RECORD EXCERPTS:
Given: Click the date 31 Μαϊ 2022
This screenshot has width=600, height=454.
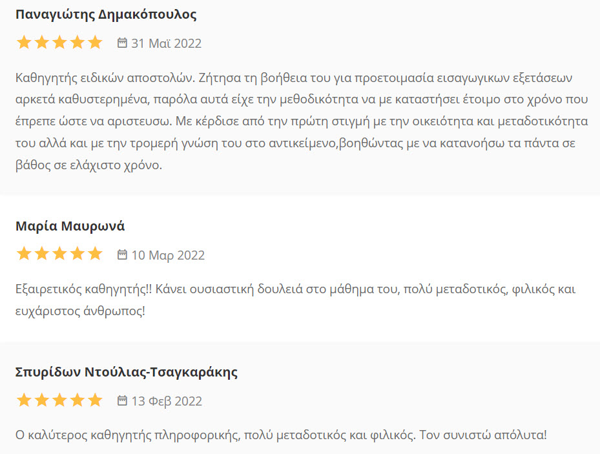Looking at the screenshot, I should 167,43.
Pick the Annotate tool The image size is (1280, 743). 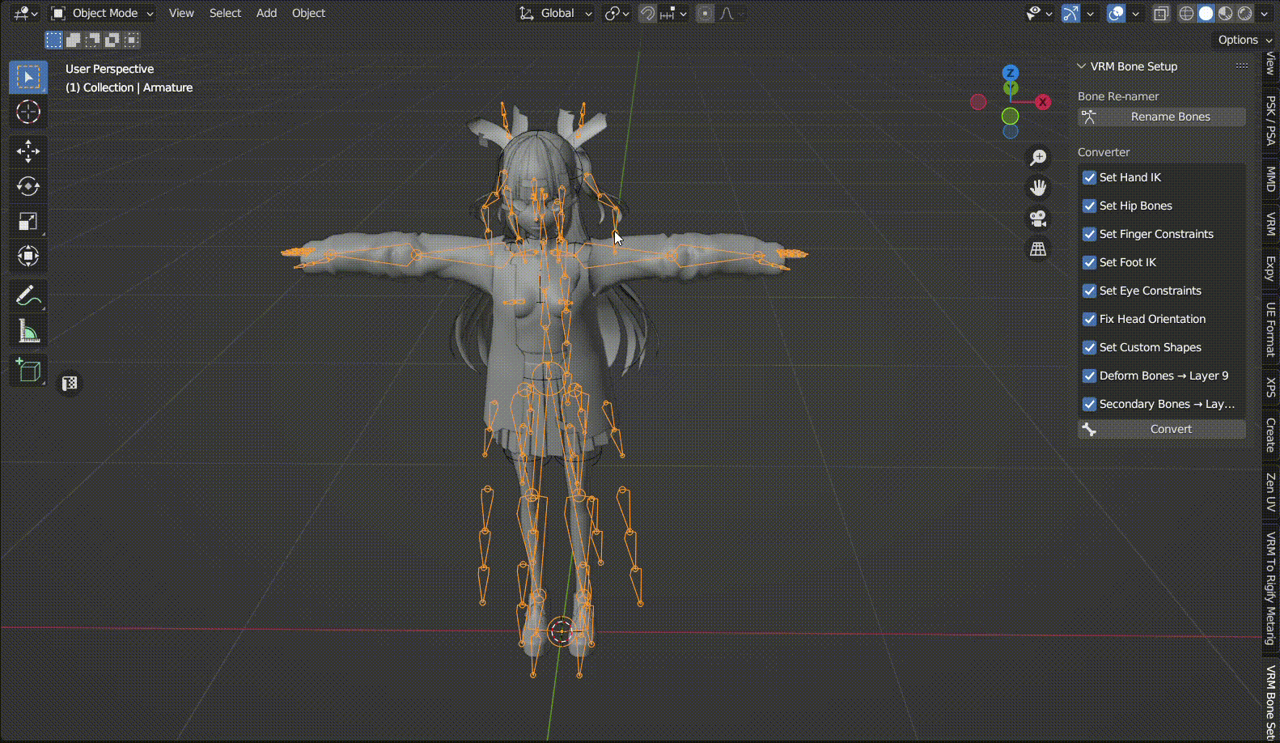click(x=28, y=296)
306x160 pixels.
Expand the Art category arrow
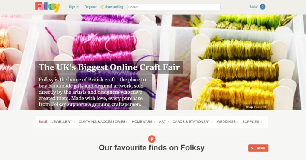[168, 122]
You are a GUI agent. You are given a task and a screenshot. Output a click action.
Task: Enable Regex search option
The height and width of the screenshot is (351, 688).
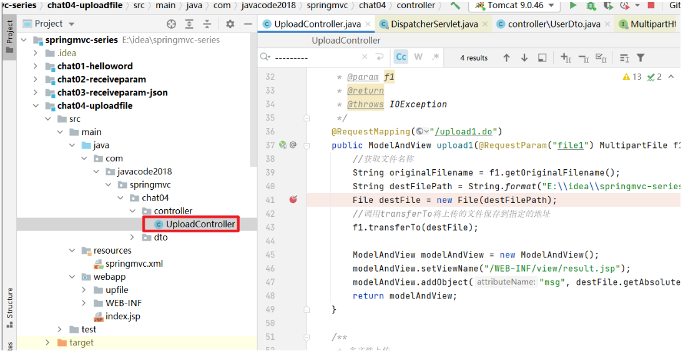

TASK DETAILS:
Copy exactly the lines from the one containing "You are a GUI" to the end of the records, both included, and leave the pictures out.

SOLUTION FOR THIS PROBLEM:
You are a GUI agent. You are given a task and a screenshot. Output a click action.
Task: Enable Regex search option
The height and width of the screenshot is (351, 688).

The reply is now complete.